Autor: | @sergiomiro

lordepureherine

Vaya por delante que no me uno a la fascinación general ante los niños que hacen cosas muy avanzadas a las que les tocan por edad. Cuando veo a un chico o a una pequeñaja dar un tipo de respuesta que requiere la inteligencia (o la mala idea) de un adulto, mi tendencia inicial es asustarme.

Digo esto porque hay mucho en el “hype” de Ella Yellich-O´Connor (Lorde para sus millones de seguidores) que tiene que ver con que con tan solo 16 años ha publicado un disco repleto de potencial. Vale que contó con la ayuda inestimable del productor Joe Little, pero no deja de ser muy poca cosa si lo comparamos con el batallón de colaboradores de relumbrón que suelen hacer falta para cualquier producto superventas del pop actual.

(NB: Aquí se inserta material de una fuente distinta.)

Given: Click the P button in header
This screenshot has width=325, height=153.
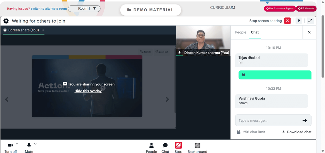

Es más, la juventud de nuestra protagonista es clave, ya que entre los grandes ganchos de las diez canciones de Pure heroine está la manera en la que O´Connor nos ofrece una voz autorizada sobre lo que le pasa por la cabeza a parte de su generación, a medio camino entre la crudeza ingeniosa y la poesía urbana.

Lorde funciona casi como una anti-Lana Del Rey: deja de lado todas las historias de romanticismo glamoroso y malditismo hollywoodiense sobre las que canta LDR para ofrecernos un lado mucho más terrenal (“Vivimos en ciudades que nunca verás en las pantallas / No son muy bonitas, pero sabemos cómo sacar adelante las cosas”, canta en Team, una posición que adopta durante la práctica totalidad del disco y convierte en himno generacional en el acertado single Royals).

La analogía con Lana Del Rey no termina ahí, ya que resulta curioso que, a nivel estilístico e interpretativo, las voces de ambas artistas resultan tremendamente similares. La diferencia es que Lorde parece aspirar a cierto grado de credibilidad y en ningún momento sucumbe a trucos de producción que resulten muy obviamente “mainstream”. Digamos que Pure heroine parece el disco que creíamos que LDR haría cuando sólo conocíamos de ella el Video games y pensábamos que nos llegaba una princesa “indie” inmaculada; o dicho de otra manera, el disco que LDR sacaría si se aliase con The XX.

Por finalizar volviendo al argumento que esgrimía en el primer párrafo: Lorde es el tipo de adolescente al que conviene tener miedo, y es cierto que su disco de debut gana muchos enteros si se escucha teniendo en cuenta la edad de su autora, pero al mismo tiempo resulta una pieza de pop misteriosamente fascinante durante la mayor parte del tiempo. Aunque esté sacando partido del hecho de declararse oficialmente aburrida ante todo lo que la rodea, uno no puede dejar de intuir que detrás de todo hay una pose casi igual de estudiada que la de Lana, Gaga, o quien queramos poner de ejemplo…. y un envoltorio musical lo suficientemente interesante como para mantener nuestro interés hasta que lleguen los frutos de la post-adolescencia de esta artista.